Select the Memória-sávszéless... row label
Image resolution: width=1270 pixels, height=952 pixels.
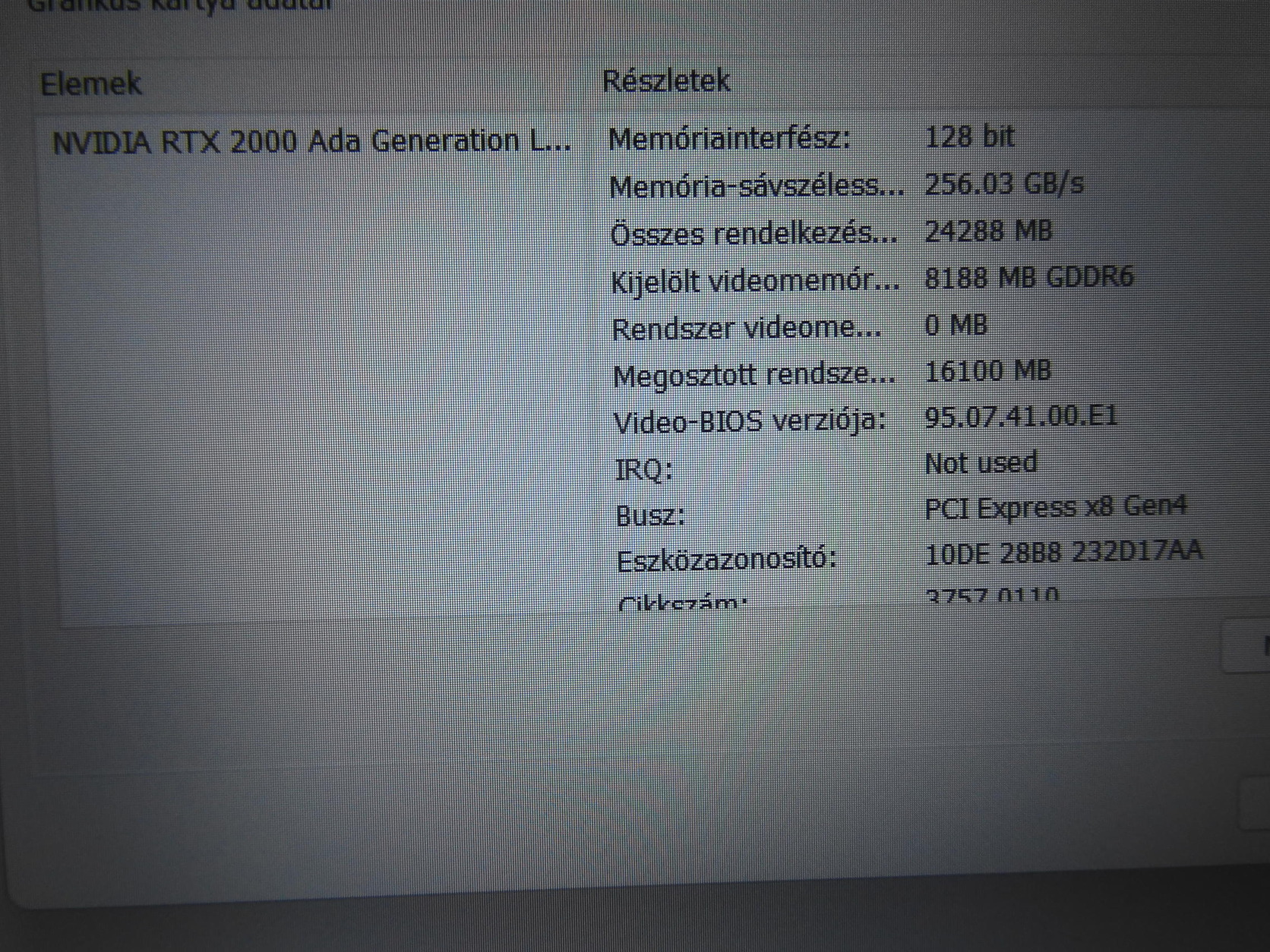pyautogui.click(x=757, y=186)
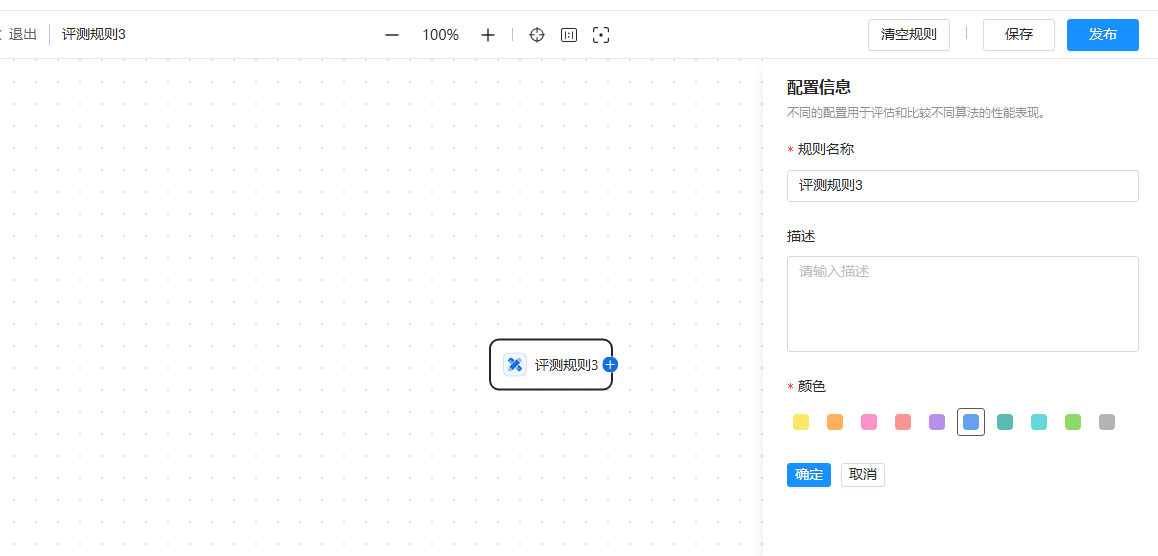Image resolution: width=1158 pixels, height=556 pixels.
Task: Pick the purple color swatch
Action: 937,422
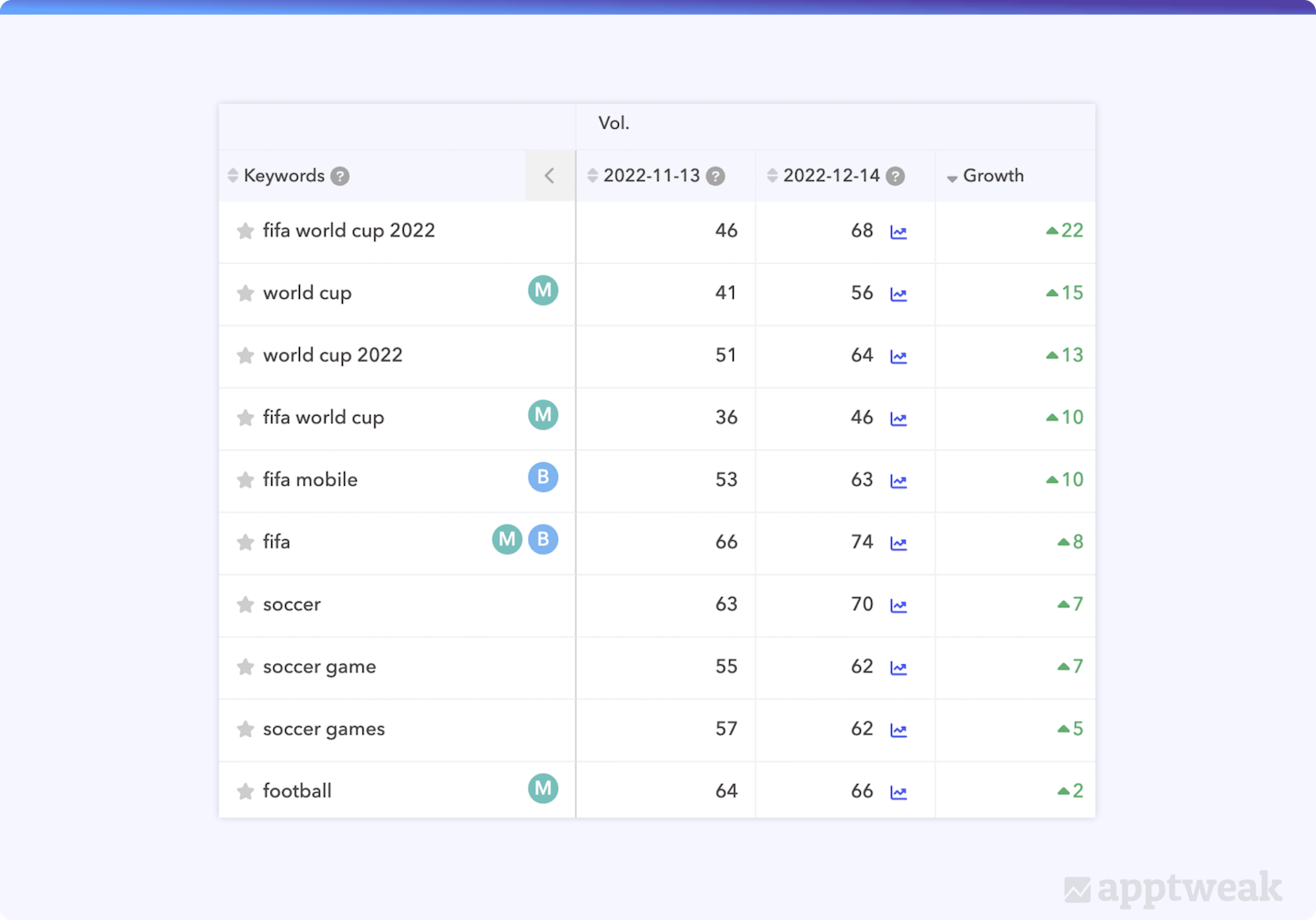The height and width of the screenshot is (920, 1316).
Task: Sort by Keywords column header
Action: (x=283, y=176)
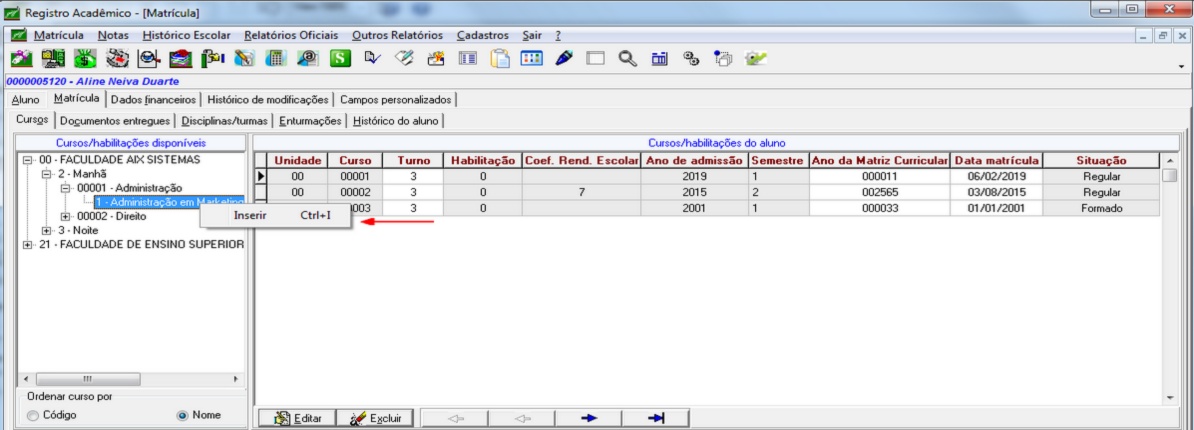The image size is (1194, 430).
Task: Open the Histórico Escolar menu
Action: point(186,35)
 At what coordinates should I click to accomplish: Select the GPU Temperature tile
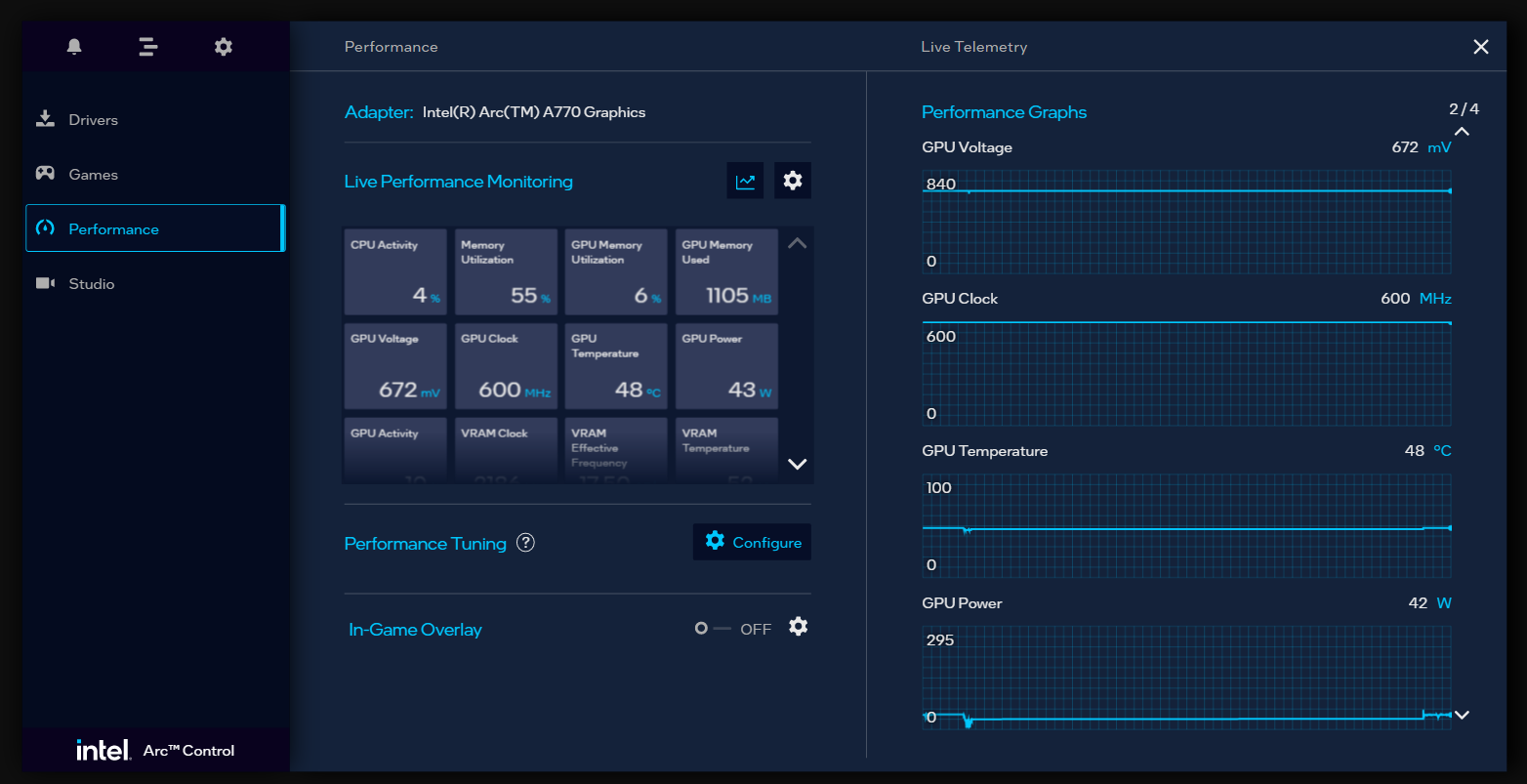pos(615,366)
━━━━━━━━━━
## Instructions for the task
Could you retype every line above exactly as it appears, skipping the pictures?

## Exercise response
Select the Memória-sávszéless... row label
Image resolution: width=1270 pixels, height=952 pixels.
pyautogui.click(x=757, y=186)
Image resolution: width=1158 pixels, height=556 pixels.
Task: Pick the purple color swatch
Action: 937,422
The height and width of the screenshot is (920, 1316).
Task: Sort by Keywords column header
Action: (x=283, y=176)
The image size is (1194, 430).
Task: Open the Histórico Escolar menu
Action: point(186,35)
 At what coordinates should I click to accomplish: Select the GPU Temperature tile
pos(615,366)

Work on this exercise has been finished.